Pixel coordinate grounding data:
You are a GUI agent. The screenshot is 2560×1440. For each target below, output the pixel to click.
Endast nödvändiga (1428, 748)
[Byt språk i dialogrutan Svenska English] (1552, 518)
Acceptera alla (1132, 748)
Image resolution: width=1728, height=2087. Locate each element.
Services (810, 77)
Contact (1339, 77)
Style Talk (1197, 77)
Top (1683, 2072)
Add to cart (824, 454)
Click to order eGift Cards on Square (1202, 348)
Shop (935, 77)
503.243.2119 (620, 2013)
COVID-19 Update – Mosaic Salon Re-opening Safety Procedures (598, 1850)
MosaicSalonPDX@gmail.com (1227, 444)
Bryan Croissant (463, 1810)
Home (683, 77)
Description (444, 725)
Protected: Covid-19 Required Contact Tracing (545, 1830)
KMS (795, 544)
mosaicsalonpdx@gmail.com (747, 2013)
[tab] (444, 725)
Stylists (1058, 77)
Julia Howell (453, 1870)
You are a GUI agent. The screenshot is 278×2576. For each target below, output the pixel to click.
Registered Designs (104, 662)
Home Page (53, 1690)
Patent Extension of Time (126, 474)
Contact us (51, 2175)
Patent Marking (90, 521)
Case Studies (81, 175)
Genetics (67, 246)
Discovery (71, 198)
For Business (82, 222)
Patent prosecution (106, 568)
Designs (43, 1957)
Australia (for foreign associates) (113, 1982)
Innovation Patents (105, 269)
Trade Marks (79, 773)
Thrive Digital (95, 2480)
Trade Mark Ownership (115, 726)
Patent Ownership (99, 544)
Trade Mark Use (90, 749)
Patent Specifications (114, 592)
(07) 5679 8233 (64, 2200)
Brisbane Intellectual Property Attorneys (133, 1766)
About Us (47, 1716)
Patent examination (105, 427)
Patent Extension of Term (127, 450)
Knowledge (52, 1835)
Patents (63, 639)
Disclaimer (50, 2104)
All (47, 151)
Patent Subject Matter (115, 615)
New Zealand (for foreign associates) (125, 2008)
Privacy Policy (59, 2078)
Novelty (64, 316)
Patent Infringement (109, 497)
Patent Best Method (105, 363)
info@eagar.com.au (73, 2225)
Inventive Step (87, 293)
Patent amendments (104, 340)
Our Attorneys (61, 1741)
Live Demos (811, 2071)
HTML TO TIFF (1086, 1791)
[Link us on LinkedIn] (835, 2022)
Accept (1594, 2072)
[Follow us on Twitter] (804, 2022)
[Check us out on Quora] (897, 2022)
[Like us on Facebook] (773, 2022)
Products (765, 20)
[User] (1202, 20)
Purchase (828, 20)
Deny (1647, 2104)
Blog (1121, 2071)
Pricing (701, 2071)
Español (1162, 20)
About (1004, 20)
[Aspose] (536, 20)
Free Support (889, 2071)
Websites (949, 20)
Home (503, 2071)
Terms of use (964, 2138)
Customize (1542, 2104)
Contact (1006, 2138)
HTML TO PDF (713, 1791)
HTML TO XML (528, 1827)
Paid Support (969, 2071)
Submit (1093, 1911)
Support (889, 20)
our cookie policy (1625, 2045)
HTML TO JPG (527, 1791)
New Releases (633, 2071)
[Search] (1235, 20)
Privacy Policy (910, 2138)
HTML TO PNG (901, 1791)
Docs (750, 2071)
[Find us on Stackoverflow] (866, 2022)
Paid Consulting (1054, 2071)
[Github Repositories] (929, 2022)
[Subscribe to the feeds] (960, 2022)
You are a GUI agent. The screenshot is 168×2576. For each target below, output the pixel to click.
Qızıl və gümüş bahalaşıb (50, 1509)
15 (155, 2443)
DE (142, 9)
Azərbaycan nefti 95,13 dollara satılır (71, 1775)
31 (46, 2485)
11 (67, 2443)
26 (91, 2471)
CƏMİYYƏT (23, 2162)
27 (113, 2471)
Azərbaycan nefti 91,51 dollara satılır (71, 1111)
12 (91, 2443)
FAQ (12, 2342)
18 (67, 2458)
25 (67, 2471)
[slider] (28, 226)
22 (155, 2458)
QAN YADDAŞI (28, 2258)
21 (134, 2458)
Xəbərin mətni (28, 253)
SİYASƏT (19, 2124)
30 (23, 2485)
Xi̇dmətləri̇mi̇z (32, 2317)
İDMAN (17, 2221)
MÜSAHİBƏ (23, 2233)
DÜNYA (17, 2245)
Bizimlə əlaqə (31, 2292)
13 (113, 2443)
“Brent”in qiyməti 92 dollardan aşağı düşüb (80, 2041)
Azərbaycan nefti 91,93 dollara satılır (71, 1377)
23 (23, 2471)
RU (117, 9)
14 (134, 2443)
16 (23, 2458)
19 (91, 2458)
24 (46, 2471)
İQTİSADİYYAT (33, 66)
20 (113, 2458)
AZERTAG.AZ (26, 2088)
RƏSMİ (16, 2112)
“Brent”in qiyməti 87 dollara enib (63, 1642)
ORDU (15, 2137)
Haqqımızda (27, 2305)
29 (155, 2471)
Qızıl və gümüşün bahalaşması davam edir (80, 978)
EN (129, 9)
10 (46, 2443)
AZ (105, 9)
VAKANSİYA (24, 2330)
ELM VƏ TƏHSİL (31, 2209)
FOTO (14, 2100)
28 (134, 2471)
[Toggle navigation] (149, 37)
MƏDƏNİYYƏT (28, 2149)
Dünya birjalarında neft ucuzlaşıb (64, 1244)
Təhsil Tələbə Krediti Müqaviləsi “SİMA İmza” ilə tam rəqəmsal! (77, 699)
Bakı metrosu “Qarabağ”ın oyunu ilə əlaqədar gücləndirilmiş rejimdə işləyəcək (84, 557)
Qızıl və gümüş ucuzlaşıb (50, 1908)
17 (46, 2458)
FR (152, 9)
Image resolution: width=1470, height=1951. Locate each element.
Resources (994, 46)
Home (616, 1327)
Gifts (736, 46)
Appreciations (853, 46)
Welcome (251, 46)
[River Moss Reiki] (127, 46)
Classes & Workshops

■ What is needed
In the data above, which lines have "dollara"? Report each of them.

■ Answer space
Azərbaycan nefti 95,13 dollara satılır (71, 1775)
Azərbaycan nefti 91,51 dollara satılır (71, 1111)
Azərbaycan nefti 91,93 dollara satılır (71, 1377)
“Brent”in qiyməti 87 dollara enib (63, 1642)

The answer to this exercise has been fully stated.